それは何故?そう考えた蒼麗だったが、そこでふと気付いた。
聖華学園サイドの生徒会メンバーの面々を。
「……まさか」
「そういえば生徒会の面々ってお前の幼馴染達だよな?蒼麗」
クラスメイトの一人が言う。他のクラスメイトが慌てて黙らせるが、もう遅かった。
蒼麗がその場に突っ伏す。
「そ、蒼麗?」
周囲が恐る恐る名を呼んでくるが、今の蒼麗にはそれ所ではなかった。
「も、もしかして……」
聖華学園の生徒会――それは、幼稚舎から大学院まで全て蒼麗の幼馴染達で支配されていた。
蒼麗を追いかけて此方にやって来た彼らが学園に入学して間も無くから。

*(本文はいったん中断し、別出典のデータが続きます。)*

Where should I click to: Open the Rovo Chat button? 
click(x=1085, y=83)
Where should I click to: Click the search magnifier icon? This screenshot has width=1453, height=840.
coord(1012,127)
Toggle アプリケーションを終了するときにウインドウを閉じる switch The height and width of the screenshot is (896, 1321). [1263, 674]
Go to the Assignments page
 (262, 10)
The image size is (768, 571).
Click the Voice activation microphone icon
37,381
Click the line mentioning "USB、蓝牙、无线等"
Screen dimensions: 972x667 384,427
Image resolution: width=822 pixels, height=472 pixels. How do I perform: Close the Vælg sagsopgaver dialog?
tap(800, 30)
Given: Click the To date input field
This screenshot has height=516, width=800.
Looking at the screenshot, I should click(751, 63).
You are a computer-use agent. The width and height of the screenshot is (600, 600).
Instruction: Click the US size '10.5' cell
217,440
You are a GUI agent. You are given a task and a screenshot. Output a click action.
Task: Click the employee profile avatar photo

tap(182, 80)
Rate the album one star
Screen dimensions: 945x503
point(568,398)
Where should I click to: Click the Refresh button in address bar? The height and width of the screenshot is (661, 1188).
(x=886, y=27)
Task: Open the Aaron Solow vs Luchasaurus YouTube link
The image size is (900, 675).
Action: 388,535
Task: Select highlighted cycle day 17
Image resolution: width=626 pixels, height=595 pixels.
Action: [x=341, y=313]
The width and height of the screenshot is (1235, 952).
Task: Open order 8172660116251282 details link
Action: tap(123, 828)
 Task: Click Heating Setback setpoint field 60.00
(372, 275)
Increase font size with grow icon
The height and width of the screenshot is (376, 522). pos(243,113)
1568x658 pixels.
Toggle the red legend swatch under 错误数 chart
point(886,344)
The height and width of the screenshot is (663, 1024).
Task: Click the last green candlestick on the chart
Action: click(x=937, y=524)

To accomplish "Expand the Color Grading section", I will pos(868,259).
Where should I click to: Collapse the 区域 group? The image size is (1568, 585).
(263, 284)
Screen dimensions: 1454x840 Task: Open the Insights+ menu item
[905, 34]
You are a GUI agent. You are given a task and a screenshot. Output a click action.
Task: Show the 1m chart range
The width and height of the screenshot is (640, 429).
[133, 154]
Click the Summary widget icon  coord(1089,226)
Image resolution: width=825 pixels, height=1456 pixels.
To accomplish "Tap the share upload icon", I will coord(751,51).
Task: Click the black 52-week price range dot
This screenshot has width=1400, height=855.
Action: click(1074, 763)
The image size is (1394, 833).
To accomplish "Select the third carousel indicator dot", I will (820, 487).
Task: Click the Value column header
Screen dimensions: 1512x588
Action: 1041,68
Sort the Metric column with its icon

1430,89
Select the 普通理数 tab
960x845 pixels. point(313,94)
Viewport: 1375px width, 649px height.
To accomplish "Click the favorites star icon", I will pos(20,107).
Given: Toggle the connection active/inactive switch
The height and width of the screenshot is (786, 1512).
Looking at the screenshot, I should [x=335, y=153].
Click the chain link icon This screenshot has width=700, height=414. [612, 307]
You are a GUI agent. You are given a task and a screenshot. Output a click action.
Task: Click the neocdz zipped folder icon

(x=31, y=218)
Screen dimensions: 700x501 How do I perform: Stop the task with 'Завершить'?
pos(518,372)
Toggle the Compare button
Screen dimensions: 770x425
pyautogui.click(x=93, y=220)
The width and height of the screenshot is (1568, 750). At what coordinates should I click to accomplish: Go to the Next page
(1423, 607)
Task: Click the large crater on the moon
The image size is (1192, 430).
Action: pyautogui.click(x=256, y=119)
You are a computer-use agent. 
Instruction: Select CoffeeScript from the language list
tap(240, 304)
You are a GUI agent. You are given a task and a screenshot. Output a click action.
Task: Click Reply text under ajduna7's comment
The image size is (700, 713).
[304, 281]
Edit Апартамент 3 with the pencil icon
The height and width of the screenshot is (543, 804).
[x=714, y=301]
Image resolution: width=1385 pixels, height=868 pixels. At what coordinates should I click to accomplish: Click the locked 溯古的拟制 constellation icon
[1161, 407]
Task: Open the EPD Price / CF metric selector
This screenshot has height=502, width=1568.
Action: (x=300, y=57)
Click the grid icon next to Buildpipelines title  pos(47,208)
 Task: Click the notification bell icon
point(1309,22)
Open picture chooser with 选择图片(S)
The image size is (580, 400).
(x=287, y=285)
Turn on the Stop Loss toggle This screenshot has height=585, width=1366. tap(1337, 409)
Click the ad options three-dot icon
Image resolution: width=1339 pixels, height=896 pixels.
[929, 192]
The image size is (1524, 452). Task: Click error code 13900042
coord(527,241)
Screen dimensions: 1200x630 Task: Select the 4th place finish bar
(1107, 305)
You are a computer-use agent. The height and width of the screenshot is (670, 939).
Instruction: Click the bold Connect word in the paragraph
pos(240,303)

その権力も財力も全てを
握ってしまったのだ。お陰で、現在の学園は蒼麗の幼馴染達の思うがまま。しかも尚悪い事にそんな幼馴染達に
生徒達が心酔し忠誠を誓っている為に誰もクーデターを起こさない。もう全員がイエスマン状態なのである。
蒼麗の脳裏に、昨日の蒼花の言葉が思い出された。
「お姉様、明日は楽しみにしててねvv」
蒼花の言葉と、今回の合同入学式が一本の線で繋がる。
……………………蒼花が言っていたのはこの事かぁぁぁぁぁぁぁぁぁあっ!!
きっと、あの妹の事だからまず間違いない。
蒼花は、いや、あの幼馴染達は此方の学校と自分達の学校の中学の入学式が同じ日に行なわれるのをいい事に、
合同でやる事を思いついたのだ。たぶん、立案者は自分の妹だ。そして即座に案件を通してしまったのだろう。
向う所敵なしのあの幼馴染達だ。誰にも邪魔なんてさせない。
そうして自分の知らない間に事は進んでいったのだ。
って、こんな事なら昨日何が何でも妹から聞き出していればよかった!!
「大丈夫?蒼麗?」
心配したクラスメイトの一人が声をかけてくる。
その心遣いは嬉しいが、結構大丈夫じゃない……。
だが、そうして悩んでいる間にもどんどん時間は過ぎていく。
そして終に
『中等科新1年生に連絡です。今回の入学式は創花学園と合同で行なう事になりました。よって、会場である
総合ホールへと向いますので、皆様移動手段であるバスが停まっている玄関に集合して下さい』
移動を促す放送がかかった。
どうやら拒否権はないらしい。
蒼麗の口から悲痛な悲鳴が漏れていった。